На Западе разные силы. Это ясное дело.

- По крайней мере, почему они на задних лапках ходят под Обамой? Почему Меркель такая оказалась? Такое ощущение, что она на крючке! Почему - Олланд…

- Я понимаю. Есть один плюс, по крайней мере, во всей нынешней ситуации. И в наших действия и жестах. В том, что о чем вы говорите, то, что было завуалировано, скрытно, - сейчас вышло наружу. И тот же Обама нам очень сильно помог. Я в кавычках говорю «помог»…Надеюсь, вы понимаете.

Я всегда разговариваю с оттенками. Тютчев сказал: мысль изреченная есть ложь.

Так вот, Обама нам «помог» в том, что он, как ни один президент, даже Буш-младший, не говорил и не твердил столько о том, что Америка во главе планеты всей, что Америка исключительная страна, исключительный народ и так далее.

- И «порвала экономику России в клочья». (Слова Обамы. - А.Г.)

- Да. Вот это стало ясно.

- Врун этот Обама.

- Если говорить, я это и писал, и в книгах у меня это есть. В общем получилось так, что момент… Во-первых, у меня даже есть статьи и выступления: второе освобождение Европы. Западная точка зрения, что Россия не выдержала ядерной гонки, Буш-старший об этом говорил: мы победили в холодной войне. А я говорю то, что было – это было второе освобождение Европы. Это наша инициатива. Если бы этого не было, занавес бы до сих пор стоял, холодная война бы продолжалась. И так далее.

※

### Рабочие инструкции
1. Замените «Тютчев» на «Поэт» и приведите отрывок беседы заново: начните с места, где стоят слова «- Я понимаю.», и закончите после слов «изреченная есть ложь.».
2. Объясните по тексту беседы, почему собеседник говорит, что Обама «помог». Уложитесь в одно–три предложения.
3. Продолжите беседу о Западе и Обаме после её последней реплики.

### Исходные строки
※

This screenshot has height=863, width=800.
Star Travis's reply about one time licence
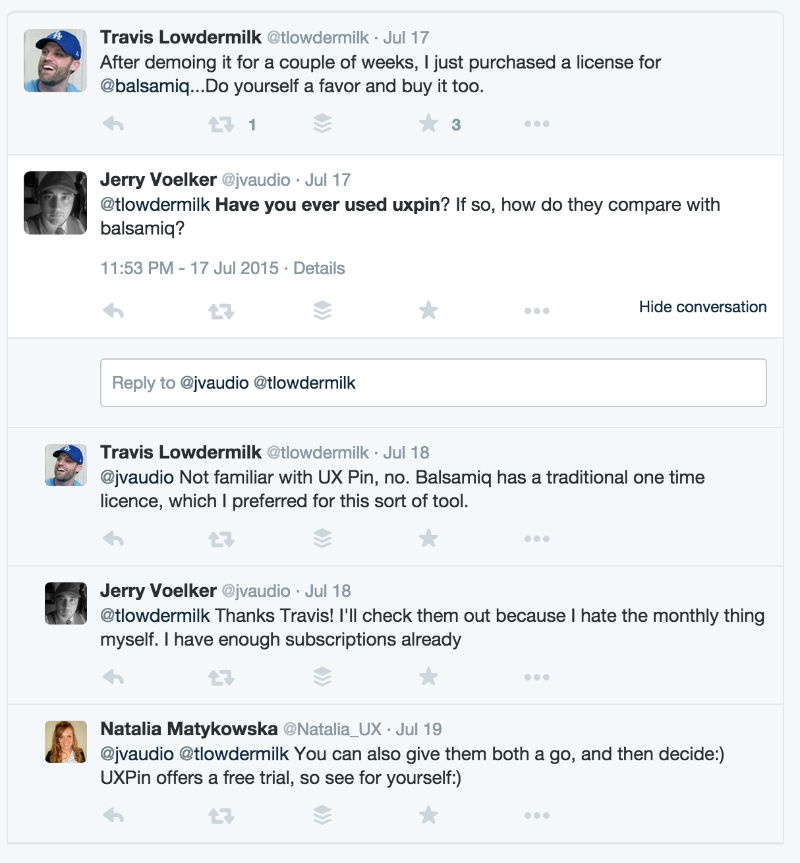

※

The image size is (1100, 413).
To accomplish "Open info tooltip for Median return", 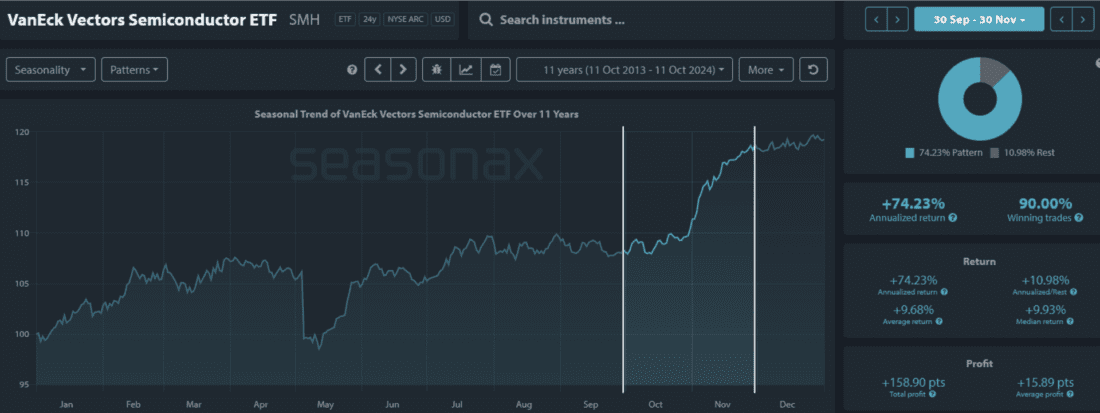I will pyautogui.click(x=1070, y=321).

※

### Ответы по порядку
1.
- Я понимаю. Есть один плюс, по крайней мере, во всей нынешней ситуации. И в наших действия и жестах. В том, что о чем вы говорите, то, что было завуалировано, скрытно, - сейчас вышло наружу. И тот же Обама нам очень сильно помог. Я в кавычках говорю «помог»…Надеюсь, вы понимаете.

Я всегда разговариваю с оттенками. Поэт сказал: мысль изреченная есть ложь.

2. По словам собеседника, Обама «помог» тем, что больше любого другого президента, даже Буша-младшего, твердил, что Америка стоит во главе планеты и что это исключительная страна с исключительным народом. Благодаря этому то, что раньше было завуалировано и скрыто, вышло наружу.

3.
- Она и так продолжается.

- Если брать обобщенно элиты, как Запада, так и СССР и России, - они оказались не на высоте тех процессов, тех изменений, которые проходили первые годы перестройки.

«Не надо так часто вспоминать дьявола войны»

- А вот сейчас, если… Как вы считаете, войны не будет? У нас это главный вопрос.

- Знаете, как один еврей на этот вопрос отвечал: войны не будет, но будет такая борьба за мир, что камня на камне не останется. Шучу.

Я, например, считаю, что и вот эти ток-шоу бесконечные на телевидении, где выступают с нашей стороны по рангу довольно крупные деятели... Знаете, есть английская пословица, что вспомнишь дьявола, он тут как тут. Вот начали уже забалтывать эту тему. Уже вроде допускают и возможность какой-то ядерной войны, это, мол, само собой разумеется. И даже начинают высчитывать, кто первым ударит, кто чем ответит и так далее. Я считаю, что это просто моральное преступление. Это приучает. И то же самое на Западе: приучают уже к этой терминологии.

- Что будет завтра, Борис Дмитриевич?

- Надо заняться сейчас своей страной. Вот вы, Александр, мне ни одного вопроса на эту тему не задали. Надо заняться своей страной. Ведь что творят коллекторы? По статистике 8 миллионов российских правоспособных граждан в долгу у этих коллекторов! Миронов докладывал Путину на эту тему... Это только один пример.

Сказано было президентом, что у нас, как минимум, половина жилья ветхого и непригодного для жизни. А мы говорим о русском мире. А русский мир живет, так сказать, в халупах! Даже в редких случаях, когда это показывают… Нечаянно где-то пожар, где-то газ взорвался. Когда показывают, где это происходит, это жуть!

- Этим мы занимаемся…

- Занимаемся. Вот именно. В этом-то наше могущество и величие будет. А когда сидим на нефтяной трубе, то тут говорить о величии очень трудно.

- А если мы будем только внутренними делами заниматься, ИГИЛ придет в Таджикистан.

- А кто вам сказал, что - только? Надо и тем, и тем заниматься!.. Вдруг сейчас появилось, сегодня, причем, что всех украинцев, которые у нас в России, переселят в Сибирь и на Дальний Восток.

- Не, это байки.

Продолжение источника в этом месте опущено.